Masari’s Hypocrisy in Katsina Killings
Terrorists and Fulani militias have persisted in their nefarious activities against innocent people for too long in Katsina State. I sincerely hope Governor Aminu Masari is not giving tacit support to Fulani militias. His recent infamous decision banning the activities of Yan-Sakai volunteers in the state left me in shock. Masari accused the vigilante group of extra-judicial killings and directed the Nigeria Police Force and other security agencies to enforce the dismantling of the group.

The killings in the North-west are partly a result of the fighting between Fulani militias and Hausa farmers over land. The herders want unfettered access to farm lands. The Hausa farmers resist using their own militias called Yan-Sakai. Blood has been flowing on both sides in the last six years, in Katsina, Zamfara, Sokoto and Kebbi states.

Unfortunately, governors of the affected states have been taking sides, thus prolonging the conflict. This is what Masari just did by banning Yan-Sakai while Fulani militias are still roaming freely.

Chairman of the Coalition of Civil Society Organisations (CSOs) in Katsina State, AbdulRahman Abdullahi was apt when he said the banning of Yan-Sakai by Masari would aggravate killings and abductions of innocent citizens by terrorists in the state.
Abdullahi argues: “In the wake of the upsurge in insecurity in Katsina State, members of Yan-Sakai should be allowed to protect vulnerable communities. Government should devise means of integrating and coordinating their activities for effective and professional service delivery instead of dismantling it. Yan-Sakai has a vital role to play in enhancing the security of the state at this time of serious dearth of security personnel

“Why is the government going back and forth on security issues? Why is this coming from the same government that called on the public to defend themselves? Has the government got enough security personnel to man the state?”

The North-west Coordinator of the Coalition of Northern Groups (CNG), Jamilu Aliyu Charanchi, also described Masari’s decision as ill-timed and ridiculous: “For a government that advocates for its citizens to purchase arms and defend themselves, it would be ridiculous for the same government to ban an organised security outfit.

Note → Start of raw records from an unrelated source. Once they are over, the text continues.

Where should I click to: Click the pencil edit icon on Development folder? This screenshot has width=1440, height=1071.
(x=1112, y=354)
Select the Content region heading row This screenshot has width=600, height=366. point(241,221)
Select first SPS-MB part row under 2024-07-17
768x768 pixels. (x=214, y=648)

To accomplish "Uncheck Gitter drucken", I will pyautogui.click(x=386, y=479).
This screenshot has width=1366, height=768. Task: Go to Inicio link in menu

It’s unfortunate that this is coming at a time when there is resurgence of violent attacks across many of our villages in the state, elimination of our people, destruction of their livelihood, raping and exploitation of our women and extorting our poverty-stricken villages became the order of the day.”

The only way forward in Katsina State is for governments at all levels to enforce the laws of our land. Those who kill must be apprehended and dealt with. Regrettably, this is not being done. Once justice is not served, then, the killings would continue. For me, Masari’s decision to ban Yan-Sakai shows partiality in the crisis in his state. His action will enhance the murderous activities of Fulani militias in Katsina State. This pronouncement must be reversed.

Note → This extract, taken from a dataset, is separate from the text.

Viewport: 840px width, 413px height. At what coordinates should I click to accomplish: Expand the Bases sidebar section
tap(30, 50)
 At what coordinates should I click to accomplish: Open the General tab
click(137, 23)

Sabon Birni under the Servitude of Terrorists
Sabon Birni Local Government Area of Sokoto State shares borders with two provinces in Niger Republic – Maradi and Tawa. This has been a curse on this local government as terrorists stroll in and out, killing and maiming. Sabon Birni is home to scores of terror groups under different leaders. The notorious Bello Turji resides here. Other terror leaders here are Nagona, Jambo Baki, Useini Dankwano and Dan Bakkolo. Our security agents know this. These terror groups are holding Sabon Birni LG by the jugular and collecting levies. So, the persistent stories out of the LG are about killings. Unfortunately, our governments obstinately fail the people.

Just last Sunday, the terrorists were all over Dantassako, Nasarawa, Gidan Idi, Adamawa and Rambadawa villages in Sabon Birni, killing and raping. They always get away with their crimes. The former Chairman of Sabon Birni LG Area, Idris Gobir swears the attackers are all Fulani militias. There has been no concrete response to this claim by security agents. Who will save the devastated residents of this local government? This is the big question begging for answer.